Calculate the probability that the first piece selected will be fruit flavored and the other two will be mint.

Calculate the probability that all three pieces selected will be the same type of candy.

Answer:


There is a total of 12 pieces of candy. You are selecting without replacement. That means that the number of items left will decrease.

Part 1: P(fruit then mint then mint), order matters:

= 4/12 * 2/11 * 1/10 = 8/1320

Part 2: P(all the same) = P(chocolate, chocolate, chocolate) + P(fruit, fruit, fruit). Note that the probability of 3 mint is zero because there are only two mint.

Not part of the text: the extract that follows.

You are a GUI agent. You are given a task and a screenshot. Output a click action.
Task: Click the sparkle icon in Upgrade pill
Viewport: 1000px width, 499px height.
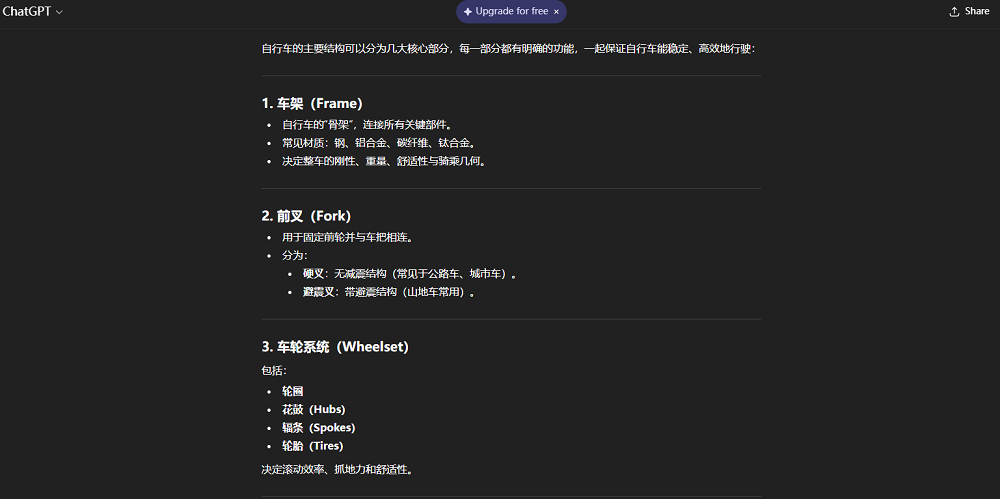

= 6/12 * 5/11 * 4/10 + 4/12 * 3/11 * 2/10

= 120 / 1320 + 24 / 130

= 144 / 1320

These can be reduced to 1/165 and 6/55, respectively, but isn't necessary. In probability, it is useful to have the same denominator for easy comparisons.





38. 8 On the set of axes below, solve the following system of equations graphically and state the coordinates of all points in the solution set.

y = −x2 + 6x − 3
x + y = 7


Answer:


If you are using a graphing calculator, rewrite x + y = 7 as y = -x + 7. If you are not using one, then you know that it's in Standard Form and the x-intercept and the y-intercept are both 7.

If you are plugging in numbers, you know that the vertex will be when x = -b/(2a) = -(6)/(2(-1)) = 3.

The vertex, therefore, is y = -(3)2 + 6(3) - 3 = 6, (3, 6).

Don't forget to lavel the lines and the points of intersection (which are the solutions).





39. Solve for m: m / 5 + 3(m - 1) / 2 = 2(m - 3)

Answer:


If you multiply the equation by 10 (or by (5) and (2)), you can remove the denominators from the equation.

(10) ( m / 5 + 3(m - 1) / 2 ) = 2(m - 3) (10)

2m + 15m - 15 = 20m - 60

17m - 15 = 20m - 60

45 = 3m

m = 15

Check: 15 / 5 + 3(15 - 1) / 2 ?= 2(15 - 3)
3 + 3(14)/2 ?= 2(12)
3 + 21 = 24
CHECK!




End of Part Exam.

More to come. Comments and questions welcome.

More Regents problems.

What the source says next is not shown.